WHAT TO DO |
Print nothing but the lines below starting at the line that holds "This screenshot has width=1285, height=630." and ending at the line that holds "Open the @CNBC", including both, each exactly as written.
────────────────────────────────────────
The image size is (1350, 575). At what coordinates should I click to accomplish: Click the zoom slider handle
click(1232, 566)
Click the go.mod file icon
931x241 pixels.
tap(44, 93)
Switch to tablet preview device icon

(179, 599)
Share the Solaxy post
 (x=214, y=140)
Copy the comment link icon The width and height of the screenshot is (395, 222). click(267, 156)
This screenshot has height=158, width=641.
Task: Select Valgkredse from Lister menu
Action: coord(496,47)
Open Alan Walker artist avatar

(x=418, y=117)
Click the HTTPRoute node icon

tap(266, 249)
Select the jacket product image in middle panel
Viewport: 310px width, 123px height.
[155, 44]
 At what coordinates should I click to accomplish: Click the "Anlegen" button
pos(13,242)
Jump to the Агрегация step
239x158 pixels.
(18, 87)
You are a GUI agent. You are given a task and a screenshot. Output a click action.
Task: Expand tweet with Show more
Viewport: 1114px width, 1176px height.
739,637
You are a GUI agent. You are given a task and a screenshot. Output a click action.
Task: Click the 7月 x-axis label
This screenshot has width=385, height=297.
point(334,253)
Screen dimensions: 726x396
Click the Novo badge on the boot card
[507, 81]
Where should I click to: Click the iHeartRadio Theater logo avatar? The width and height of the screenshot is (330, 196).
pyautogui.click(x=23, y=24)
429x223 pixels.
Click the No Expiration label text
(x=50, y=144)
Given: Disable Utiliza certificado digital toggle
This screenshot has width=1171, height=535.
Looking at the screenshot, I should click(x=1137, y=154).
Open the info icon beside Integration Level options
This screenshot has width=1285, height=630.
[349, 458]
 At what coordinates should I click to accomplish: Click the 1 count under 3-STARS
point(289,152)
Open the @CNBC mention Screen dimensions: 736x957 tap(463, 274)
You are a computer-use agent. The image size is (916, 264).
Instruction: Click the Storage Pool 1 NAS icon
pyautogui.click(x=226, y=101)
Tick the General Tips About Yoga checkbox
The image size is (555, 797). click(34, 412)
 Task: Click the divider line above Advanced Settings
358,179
────────────────────────────────────────
TASK SOLUTION |
This screenshot has width=1285, height=630.
[349, 458]
 At what coordinates should I click to accomplish: Click the 1 count under 3-STARS
point(289,152)
Open the @CNBC mention Screen dimensions: 736x957 tap(463, 274)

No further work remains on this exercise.